Extract every line of the material below that contains the string "logo". Case counts.

### Exercise data
════════════════════

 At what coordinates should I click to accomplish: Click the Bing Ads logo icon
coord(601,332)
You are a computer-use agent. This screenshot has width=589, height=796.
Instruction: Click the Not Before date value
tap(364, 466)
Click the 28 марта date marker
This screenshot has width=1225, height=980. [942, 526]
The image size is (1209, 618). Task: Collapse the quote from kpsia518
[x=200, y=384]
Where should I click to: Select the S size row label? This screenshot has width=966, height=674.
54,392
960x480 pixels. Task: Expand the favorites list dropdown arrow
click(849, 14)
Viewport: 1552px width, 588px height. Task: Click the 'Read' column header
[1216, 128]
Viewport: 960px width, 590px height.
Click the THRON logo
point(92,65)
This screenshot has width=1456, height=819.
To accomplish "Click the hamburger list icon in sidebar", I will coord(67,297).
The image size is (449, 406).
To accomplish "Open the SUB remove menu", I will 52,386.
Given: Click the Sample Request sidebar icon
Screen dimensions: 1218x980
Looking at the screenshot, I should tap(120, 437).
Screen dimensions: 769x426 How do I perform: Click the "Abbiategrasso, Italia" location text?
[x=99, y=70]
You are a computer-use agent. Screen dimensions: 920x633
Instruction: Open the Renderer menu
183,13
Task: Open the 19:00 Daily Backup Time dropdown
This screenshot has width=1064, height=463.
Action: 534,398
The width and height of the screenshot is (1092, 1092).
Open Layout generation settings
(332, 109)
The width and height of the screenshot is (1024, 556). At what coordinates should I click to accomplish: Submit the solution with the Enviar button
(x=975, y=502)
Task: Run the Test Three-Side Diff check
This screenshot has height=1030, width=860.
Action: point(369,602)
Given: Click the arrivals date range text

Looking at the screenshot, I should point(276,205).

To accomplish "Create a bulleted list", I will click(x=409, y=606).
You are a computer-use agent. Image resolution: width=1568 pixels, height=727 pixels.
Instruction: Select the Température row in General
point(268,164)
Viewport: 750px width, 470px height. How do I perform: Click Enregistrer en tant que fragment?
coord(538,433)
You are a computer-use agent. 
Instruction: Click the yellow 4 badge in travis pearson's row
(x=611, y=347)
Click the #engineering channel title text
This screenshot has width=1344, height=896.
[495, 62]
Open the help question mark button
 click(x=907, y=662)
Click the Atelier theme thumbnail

════════════════════

### Solution for this exercise
 At what coordinates should I click to accomplish: Click the Bing Ads logo icon
Click the THRON logo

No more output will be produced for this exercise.